Change Has Come To India

The people’s mandate yesterday wasn’t all that surprising but the margins had more to say than mere numbers. Like someone told on television yesterday, the voting for once was influenced by issues other than caste and other petty mundane yardsticks that have defined electoral reactions over the decades in India.

Each of the victories has a different message from the junta to the politicians, and thankfully all of them are constructive and development oriented. Let us go state by state.

1. West Bengal
The undisputed case of a historical result, overturning a 34 year old Communist rule and handing it to a lady with stronger communist values! Yes, the people of Bengal have not forgotten their Communism, but the leaders of the Communist parties have. They have voted for the political leader who stood by the poor working class in their fight against international conglomerates. The have voted for the safer custodian of true Communist values.

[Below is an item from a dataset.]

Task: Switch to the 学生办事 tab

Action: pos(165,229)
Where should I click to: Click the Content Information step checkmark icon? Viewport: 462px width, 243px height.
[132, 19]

The result is special because it sends out a clear message to the political parties that the true power of a democracy still lies with the people, who want to change with changing times. A political outfit that cannot reinvent itself with time is obsolete and unworthy of people’s support. But the good news for the Communist party is that there is a lot of scope to change.

The average Bengali voter did not vote against the Communist for what happened in the last 2-3 years. Instead he looked around and saw how various states have emerged in the past thirty five years. He contemplated how in spite of being one of the first metro cities in the country he has had to be a passive onlooker when cities like Bangalore, Hyderabad and Pune rose to international standards of popularity and prosperity. He stared at the improvement in lifestyle of the people in most of the other Indian states and then turned back to find the same slums from Dominique Lapierre’s City of Joy behind him.

At this juncture the average Bengali decided that it was time for things to change. But now what remains to be seen is how his life travels from here now that the red light has turned green!

2.Tamil Nadu
The forever underestimated population of Tamil Nadu has now shown why they would not allow that trend to continue. Elections in the state have always been a contest of freebies and bribes. The more the money and gift you offer, the more likely you are in power. But the math this time was not so simple, especially for the ruling party.

While political parties blame the anti incumbency factor for the result, the clear margin of AIADMK victory in the state indicates that the junta has come of age. Corruption and disgrace to the state is intolerable to all sections of the society- both rural as well as urban, even if the persons in question have been their ideological leaders for years together!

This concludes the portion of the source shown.